Speaker
Silvia Borghi
(University of Glasgow)
Description
LHCb is a dedicated experiment to study new physics in the decays of beauty and charm hadrons at the Large Hadron Collider (LHC) at CERN. The beauty and charm hadrons are identified through their flight distance in the Vertex Locator (VELO), and hence the detector is critical for both the trigger and offline physics analyses.
The VELO is the silicon detector surrounding the interaction point, and is the closest LHC vertex detector to the interaction point, located only 7 mm from the LHC beam during normal operation.
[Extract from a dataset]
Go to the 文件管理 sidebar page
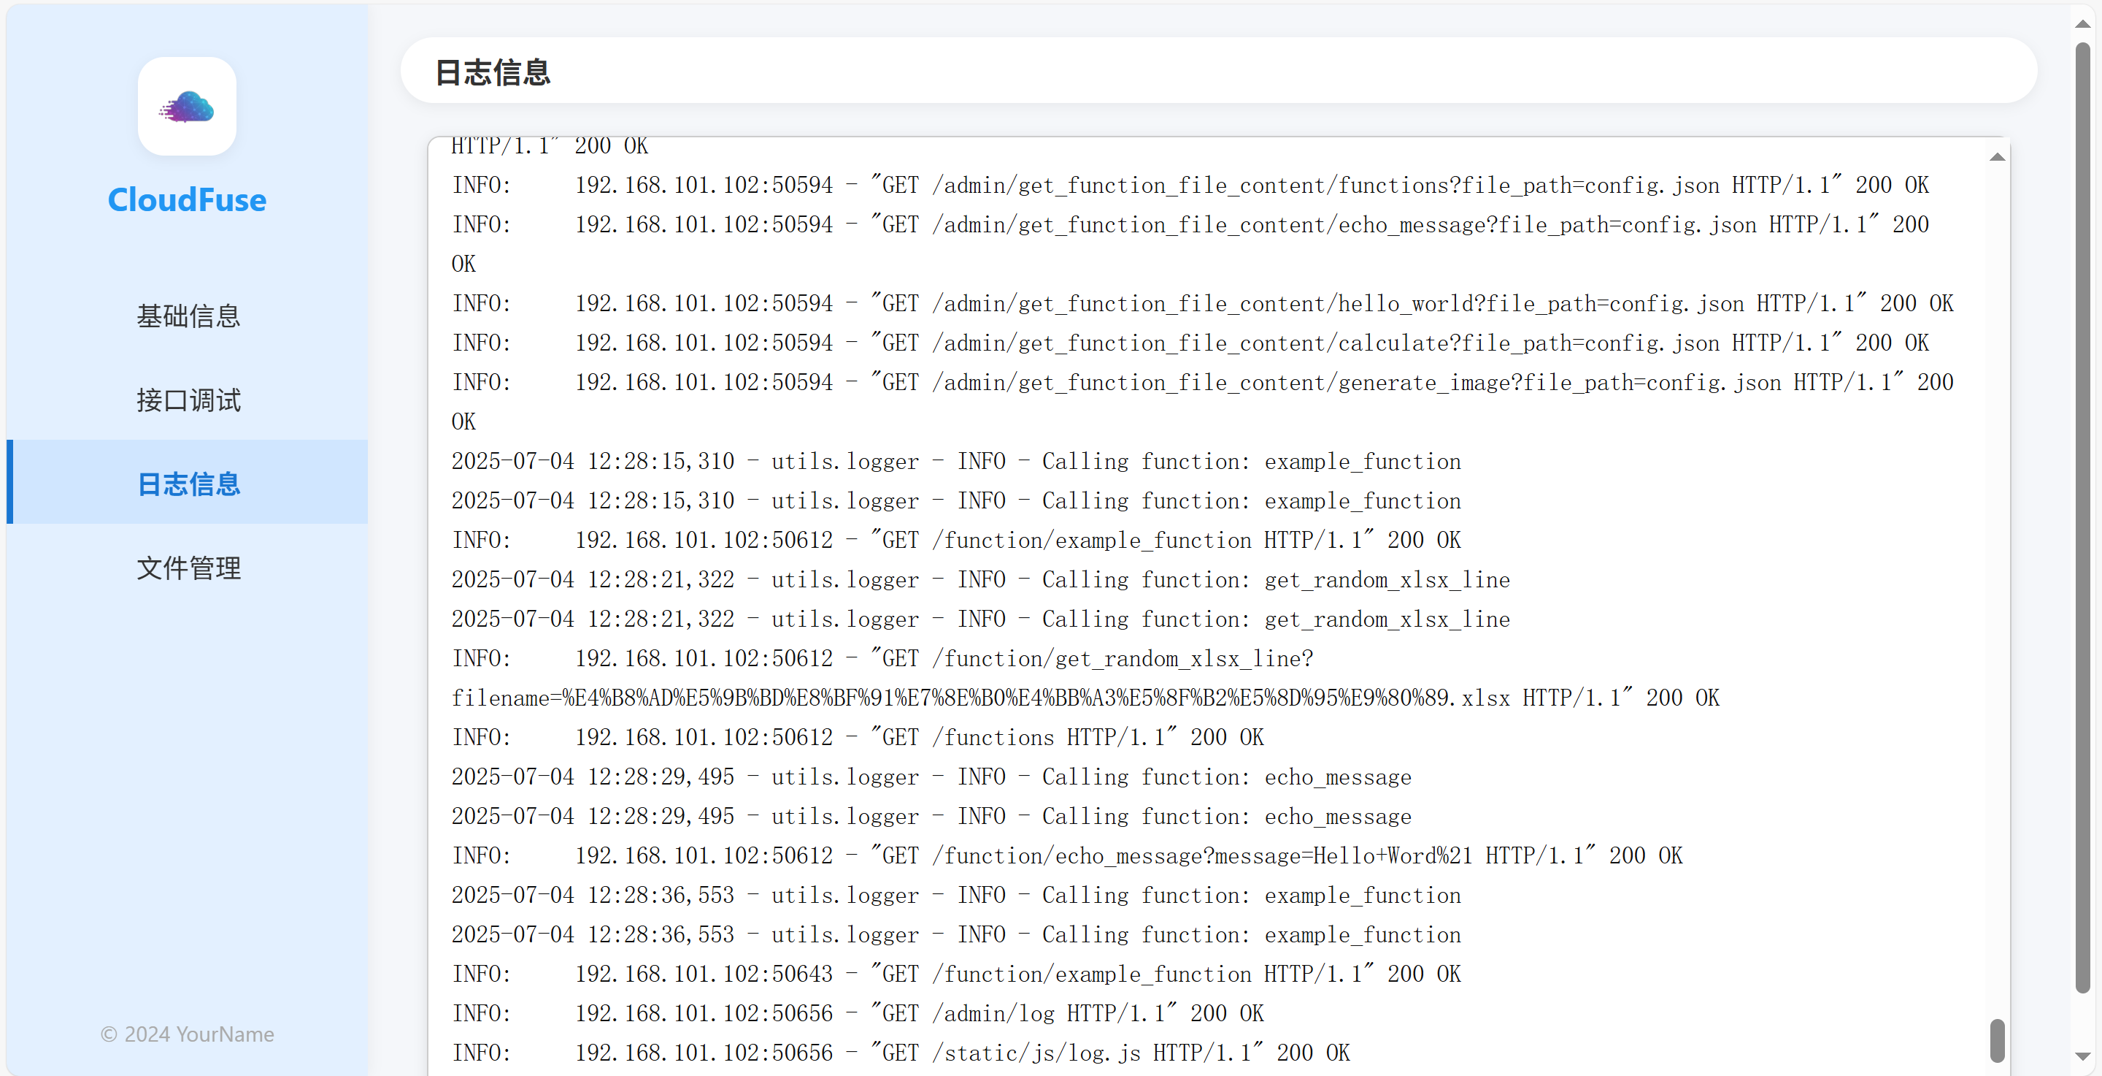Image resolution: width=2102 pixels, height=1076 pixels. click(x=188, y=568)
The detector will operate in an extreme and highly non-uniform radiation environment. The VELO consists of two retractable detector halves with 21 silicon micro-strip tracking modules each. A module is composed of two n+-on-n 300 micron thick half disc sensors with R-measuring and Phi-measuring micro-strip geometry, mounted on a carbon fibre support paddle. The minimum pitch is approximately 40 µm. The detector is also equipped with one n-on-p module. The detectors are operated in vacuum and a bi-phase C02 cooling system used. The detectors are readout with an analogue front-end chip and the signals processed by a set of algorithms in FPGA processing boards. The performance of the algorithms is tuned for each individual strip using a bit-perfect emulation of the FPGA code run in the full software framework of the experiment.
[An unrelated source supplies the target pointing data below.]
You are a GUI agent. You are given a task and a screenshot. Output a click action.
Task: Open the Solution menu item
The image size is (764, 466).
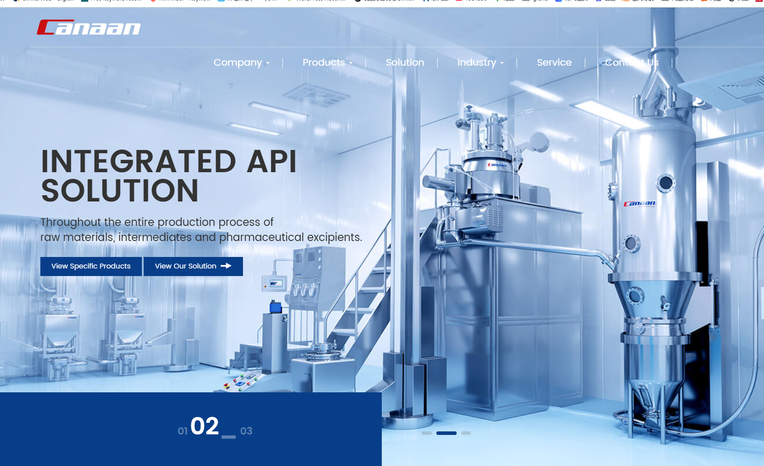(404, 63)
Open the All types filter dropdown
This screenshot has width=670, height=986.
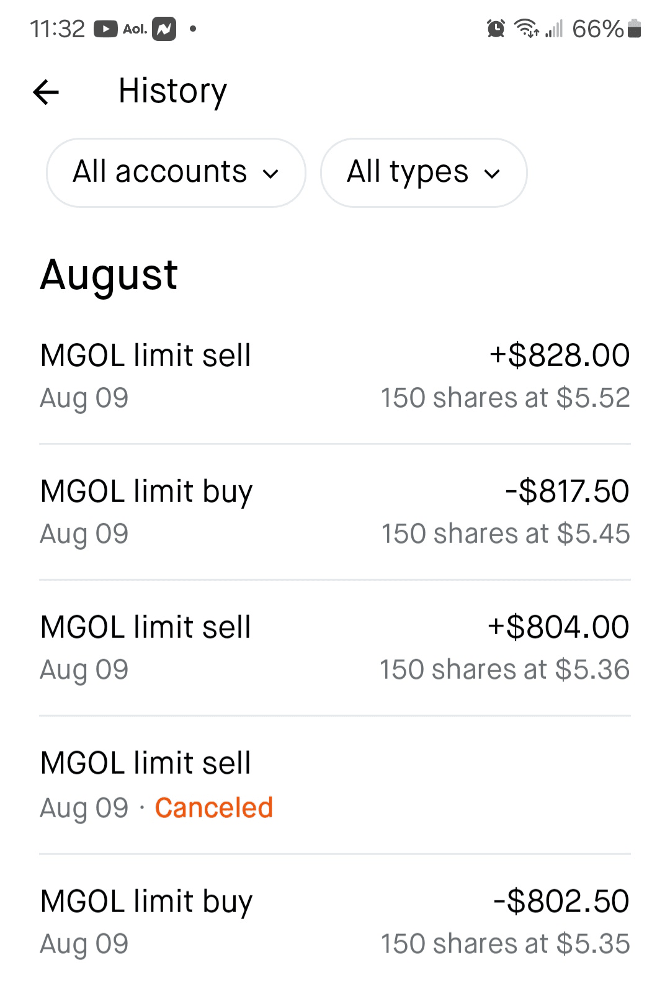423,173
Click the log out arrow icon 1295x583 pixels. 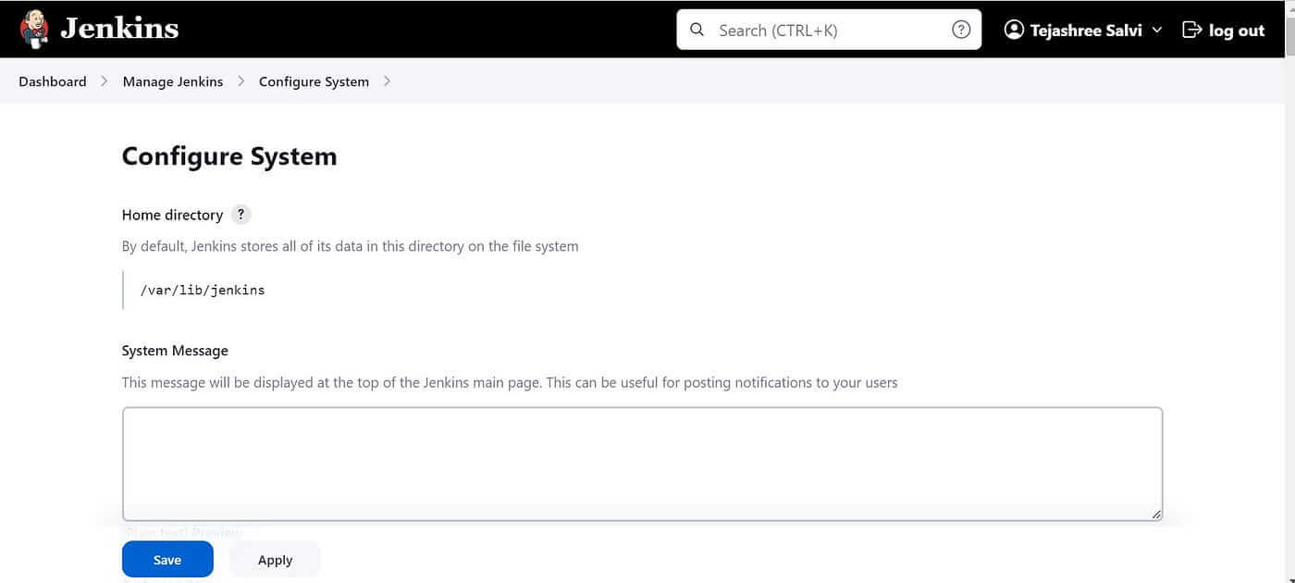point(1191,30)
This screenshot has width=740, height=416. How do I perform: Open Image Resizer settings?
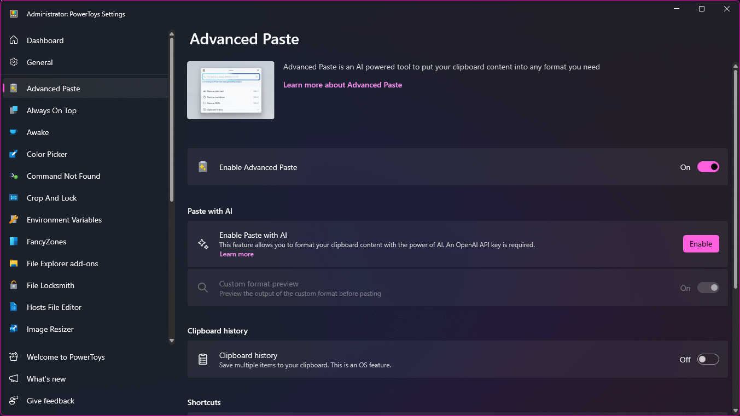(50, 329)
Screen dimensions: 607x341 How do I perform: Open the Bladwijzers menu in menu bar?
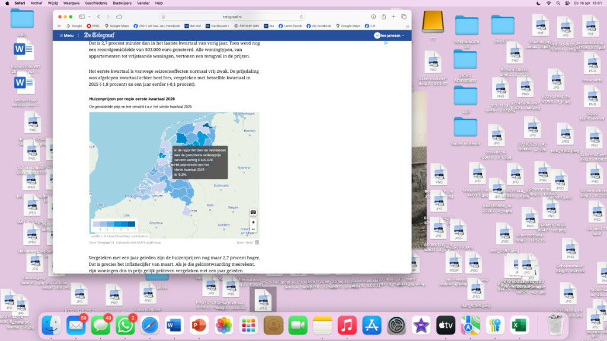(123, 3)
The VELO has been commissioned and successfully operated during the initial running period of the LHC. The detector has been time aligned to the LHC beam to within 2 ns, and spatially aligned to 4 µm. The halves are inserted for each fill of the LHC once stable beams are obtained. The detector is centred around the LHC beam during the insertion through the online reconstruction on the primary vertex position. Preliminary operational results show a signal to noise ratio of 20:1 and a cluster finding efficiency of 99.6 %. The small pitch and analogue readout, result in a best single hit precision of 4 µm having been achieved at the optimal track angle.